**REQUEST:** Resume the text on choosing a first dataset to open, picking up after its final sentence.

**TEXT EXCERPT:**
What to consider when picking your first dataset to open?

By now you should have a good idea what your data looks like and how copyright works in your jurisdiction. To put this theory in to practice, the next step is to pick one or more datasets, this can be an entire collection or a subset of a collection. To do this, we have developed a couple of guidelines to help you with the selection. 

If you completed the previous task you should have a list of all the data of your institution. Now we're going to divide the sets in 4 categories:

  1. Metadata
  2. Content in the Public Domain
  3. Content of which you own the copyright yourself
  4. Content to which third parties own the copyright. 

Who owns Copyright?

Before we continue to divide the data into the aforementioned categories, it's a good idea to take a look at who actually owns copyright in some standard scenarios. It's important to know that your copyright has nothing to do with ownership. So you don't usually own copyright to the collections that you manage. The main rule is that the creator/author has the copyright. However there are some exceptions possible. What if someone creates a work in service of someone else or for a company/institution? You have to make a distinction whether the work is created within the terms of a contract of employment or rather as a freelance project. If the work is created by an employee, copyright is automatically transferred to their employer, unless otherwise stipulated in the contract. If you are working with freelancers or other third party creators, it's the opposite. They keep their copyright unless these are explicitly transferred to your institution. 

If your institution is regularly working with freelancers or third party contractors for the creation, management, maintenance or digitization of collections, it might be a good idea to make sure copyrights are always transferred so they can be governed centrally. 

In situations where the original author/creator has passed away and copyright doesn't end with his passing, it's automatically transferred to his heirs, in which case you'll have to get permission of all the heirs to make use of the work. 

It gets even more complicated, because the original author can also transfer his copyright or grant (exclusive) licenses for his work. In this case he usually keeps some properties of his copyright (mostly the so-called moral rights in case they exist in your jurisdiction), but the majority of rights then belong to someone else. Transfer of copyright is a wide spread practice in the world of book publishing and also for audio and video productions. 


Following the principles of the previous paragraph, copyright on metadata will usually belong to your institution, unless you make use of freelancers or third parties to create metadata for your collection. If this is the case, your should take a look at these individual contracts to determine wether there's a transfer of copyright or not. 

If your institution owns the copyright you should have no legal problems when making the metadata available as open culture data. Therefore, metadata sets are usually a good starting point for institutions who want to open up their data.

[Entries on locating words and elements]
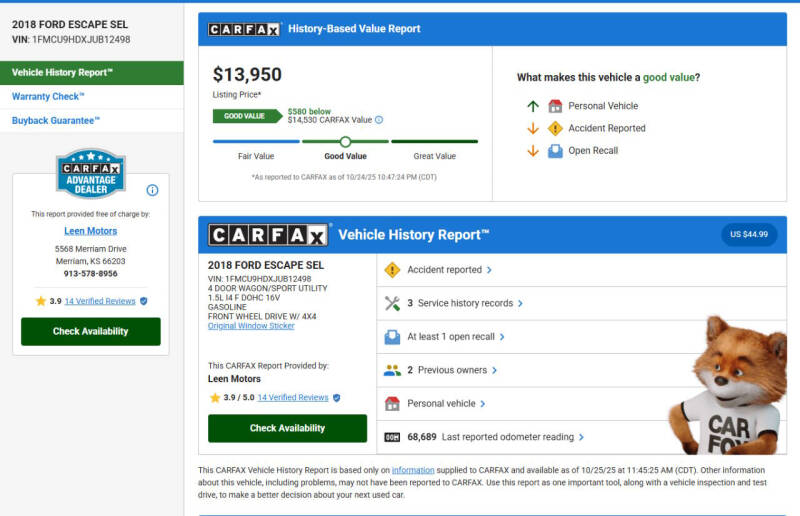Click the CARFAX fox mascot image
This screenshot has width=800, height=516.
point(730,385)
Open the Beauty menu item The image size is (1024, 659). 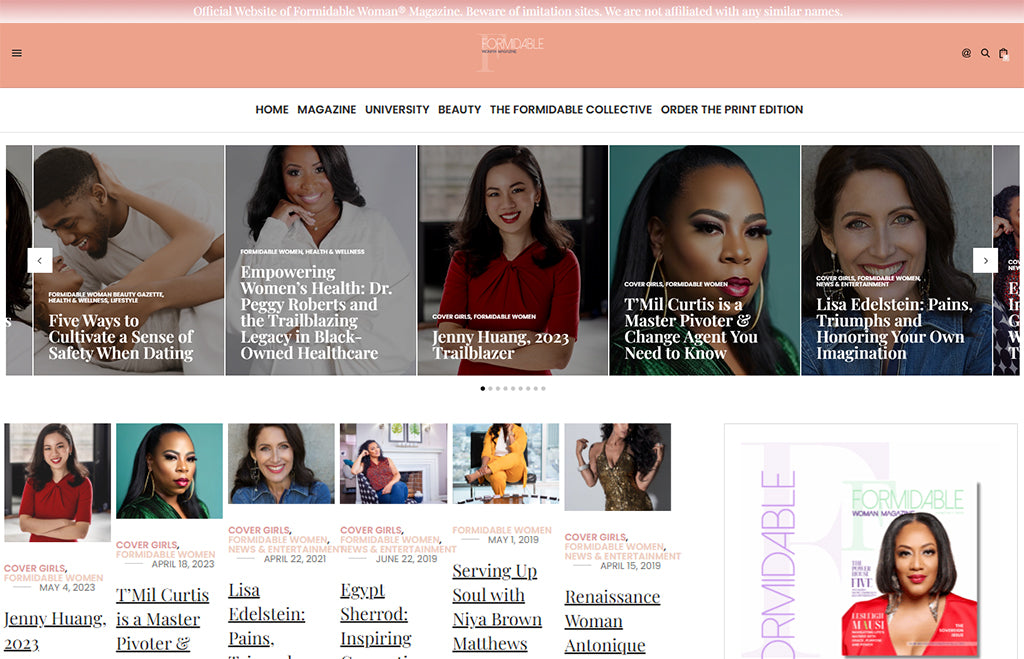(459, 110)
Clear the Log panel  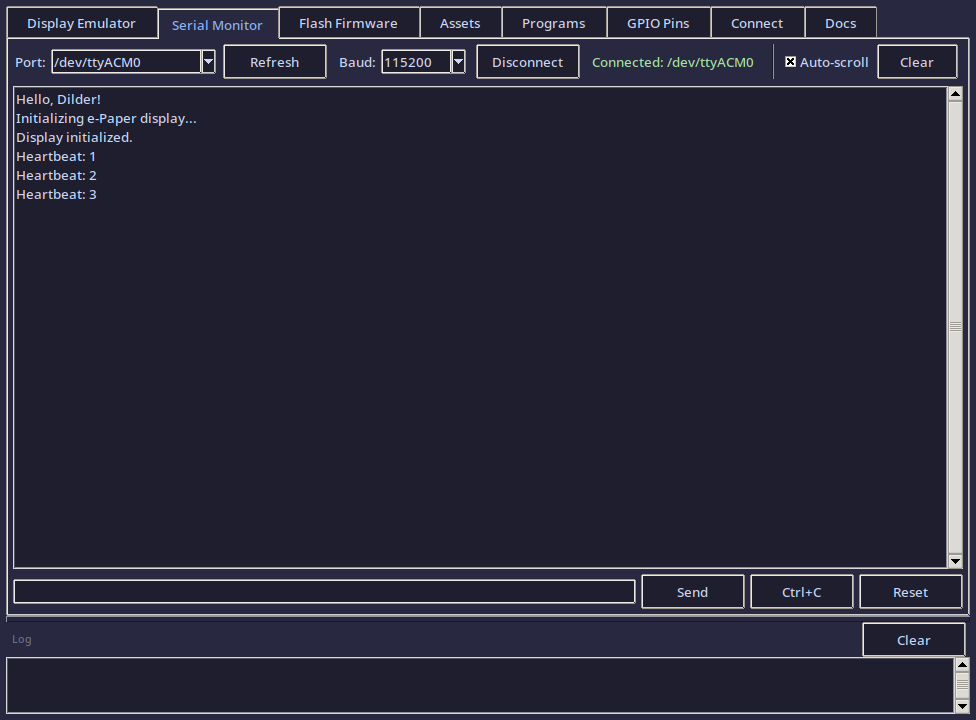point(913,639)
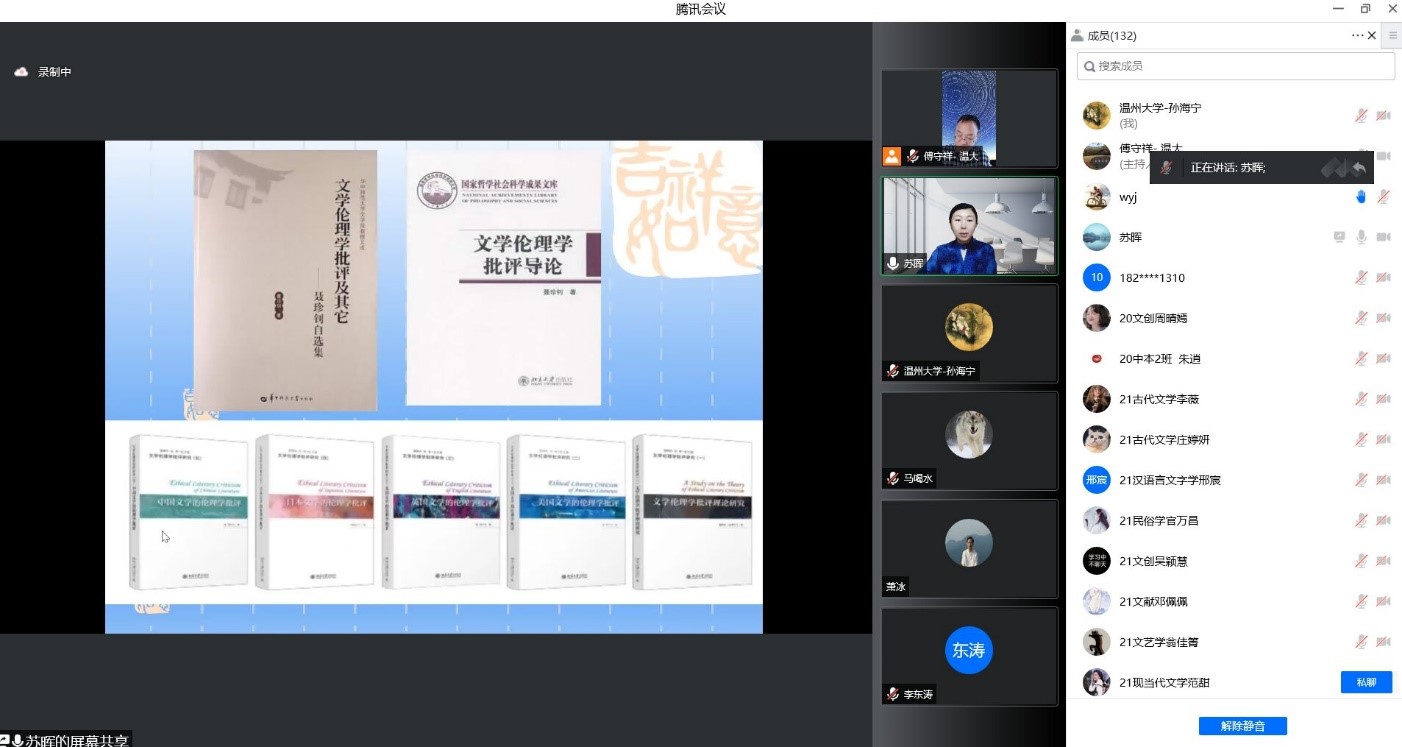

**FINAL RESULT:**
Public Domain

Works in the Public Domain are no longer protected by copyright. In this case everyone can make use of the work without permission. Actually you can say that Public Domain is the default setting for creative works and that copyright creates a temporary exception for exclusive exploitation of the work. If your collections, or parts of it, consist of works in the Public Domain, opening it should pose few problems. If your institution makes Public Domain works available, you should make it clear to end users that copyright is no longer applicable . A perfect way to do this is by using the Creative Commons Public Domain Mark. More about this tool in the next task!

When you live in the EU you can use Europeana's Public Domain Calculator to determine wether your works are still copyright protected or not. If you live outside of the EU, you should consult your copyright savvy peers or try to build upon your newly acquired knowledge about copyright protection terms in your own jurisdiction.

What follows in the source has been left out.